Source | LinkedIn | Ryan Holmes | CEO at Hootsuite
If you’ve worked in the corporate world, you know free t-shirts are a dime a dozen. At conferences and trade shows, you’re usually lucky if you can give them away. Same goes for scarves, buttons, USB drives, pens, notepads, mouse pads, iPhone cases and the endless array of cheesy swag circulated by most companies. I’m willing to bet most of this stuff ends up discarded before it’s ever used.
This shouldn’t really come as a surprise. Most company shirts, for example, are an afterthought. The materials are cheap. The colors clash. There’s always a big, garish logo wrapped across the sleeve or pocket. And they’re either way too small or way too big. It’s no wonder so much swag goes direct from trade show to goodwill bin.
But there’s a deeper missed opportunity here. Everything you produce is, like it or not, an expression of your company’s values. A free shirt might seem insignificant, but consumers and employees alike are judging it and, by extension, your business. Leveraged wisely, something as simple as swag can represent a real differentiator and way to build loyalty. All too often, however, that free t-shirt or ball cap is actually a liability — a cheap marketing ploy casting an ugly shadow over your otherwise solid product.
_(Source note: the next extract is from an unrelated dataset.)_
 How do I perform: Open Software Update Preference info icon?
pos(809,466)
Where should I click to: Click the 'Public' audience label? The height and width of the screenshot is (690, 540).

That’s why it was such a big deal when my company recently updated our t-shirts. More than 10 years ago, when we were just starting out, I posed a challenge to our marketing team: create a shirt that you would wear even if you didn’t work here. The resulting design was super minimalist — no words, no aggressive branding. But we couldn’t order them fast enough. Employees were taking them home to family members. And customers were asking for more.